Benchmarking Chemical, Genetic, and Cell Line Encodings for Cancer Perturbation Response Prediction
Journal:
bioRxiv
Published Date:
Jan 1, 2025
Abstract
Estimating the response of tumor cells to specific perturbations is crucial for identifying effective treatments that selectively target cancer cells while sparing healthy ones, enabling personalized medicine approaches. Large-scale initiatives, such as DepMap, have profiled cancer cell line responses to various drug treatments and gene knockouts, facilitating the development of computational models that predict sensitivity of cancer cells to different perturbations. Existing models utilize diverse methods for encoding perturbations, including various chemical fingerprints and types of gene-gene relationships. They also rely on different architectures and are often trained on distinct datasets. This variability makes it unclear which chemical, genetic, or cell line encoding is most informative for predicting cancer cell viability following perturbation treatment. To address this gap, we systematically evaluated various approaches to encode chemical and genetic perturbations and cell lines on the tasks of predicting cell viability and gene dependency.
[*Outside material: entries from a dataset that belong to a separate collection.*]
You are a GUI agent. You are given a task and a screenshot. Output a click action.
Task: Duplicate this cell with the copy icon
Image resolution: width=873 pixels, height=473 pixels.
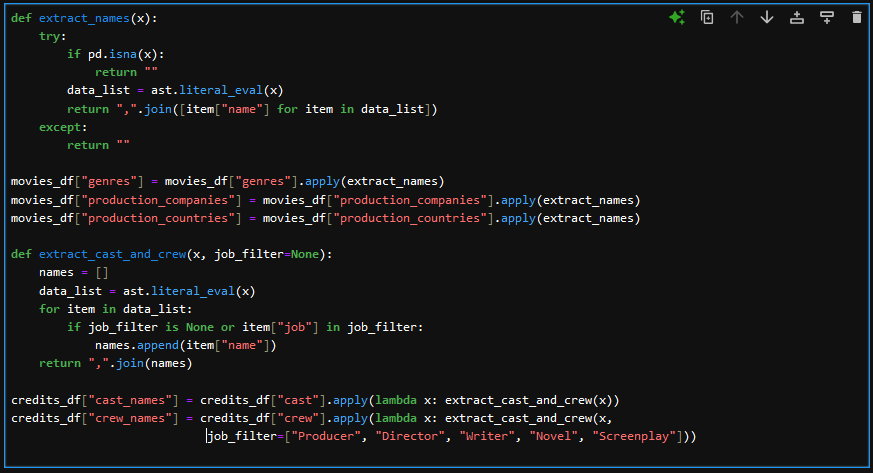click(x=707, y=17)
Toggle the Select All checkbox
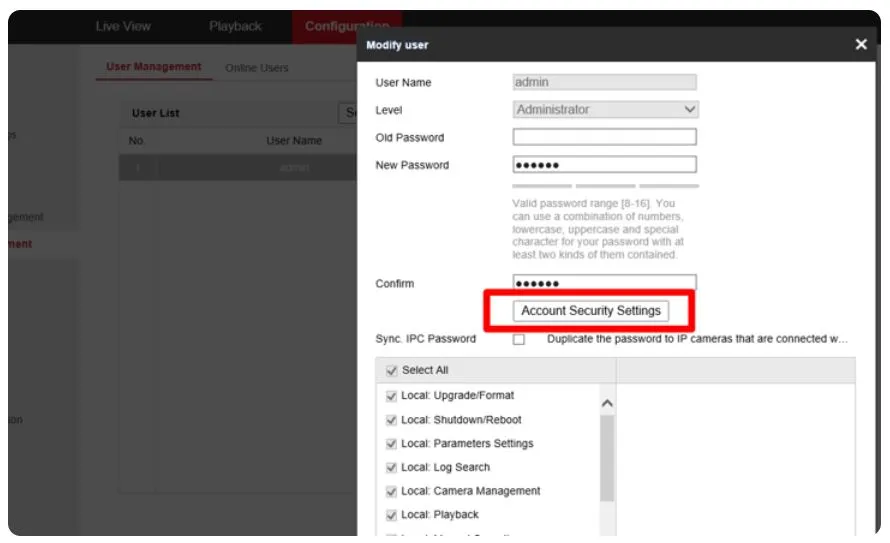Screen dimensions: 890x543 pos(391,371)
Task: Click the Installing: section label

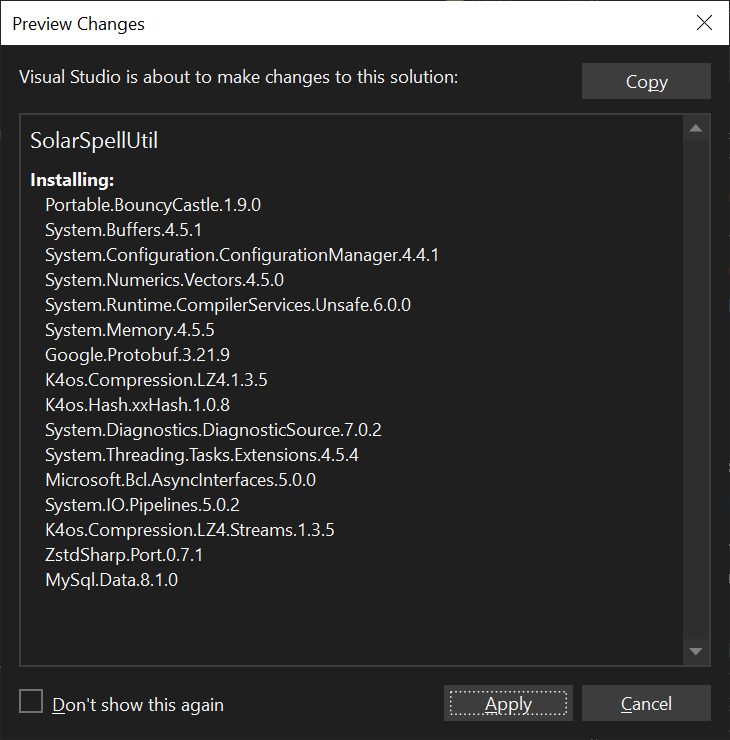Action: [x=73, y=180]
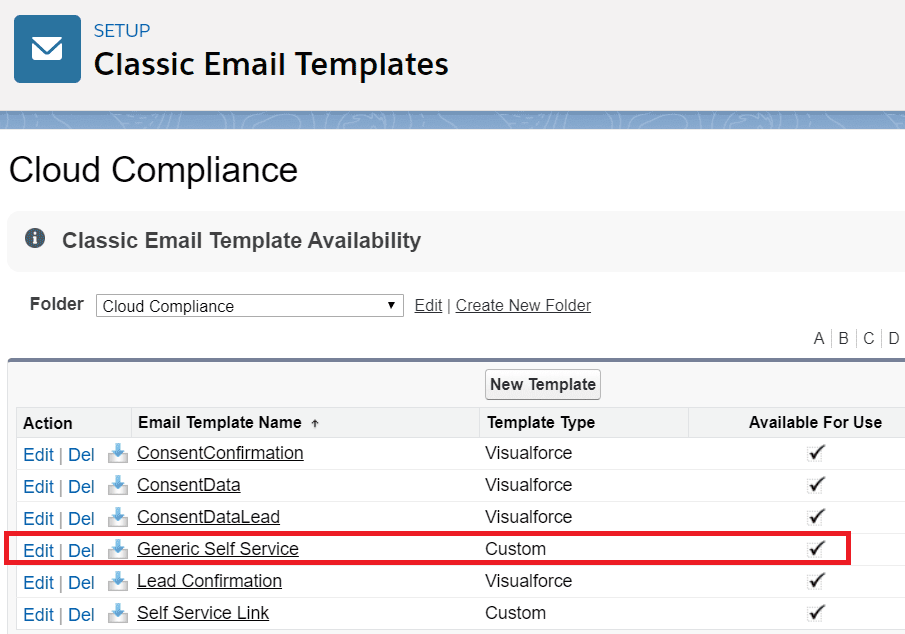Click the dropdown arrow on the Cloud Compliance selector
This screenshot has height=634, width=905.
pyautogui.click(x=391, y=305)
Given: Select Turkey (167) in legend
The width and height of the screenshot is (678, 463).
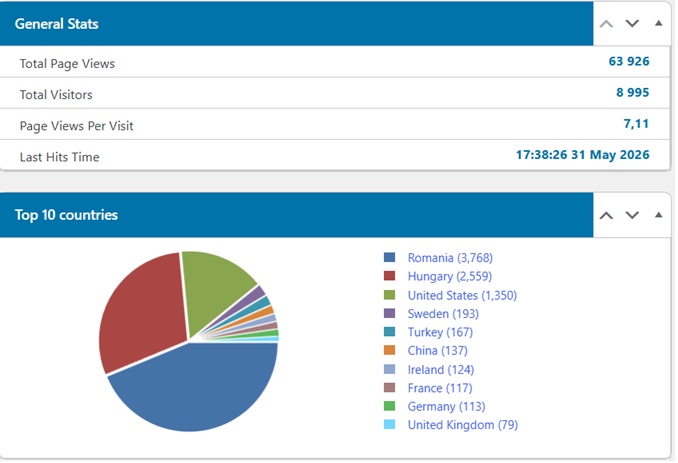Looking at the screenshot, I should (442, 333).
We found that for genetic perturbations, STRING-based encodings yield the highest performance, considerably outperforming GO-term and protein language model based encodings, which showed promising results in previous perturbation prediction studies. For chemical perturbations, while most encoders showed comparable performance, those pre-trained on other bio-assay data yielded the highest performance. Finally, we found that for cell line encodings, raw gene expression features outperformed more sophis-ticated approaches, such as transcriptomics foundation model embeddings, as well as genotype-based encodings. Together, our results identify promising approaches for encoding chemical and genetic perturbations and enable virtual screening for perturbations with selective toxicity.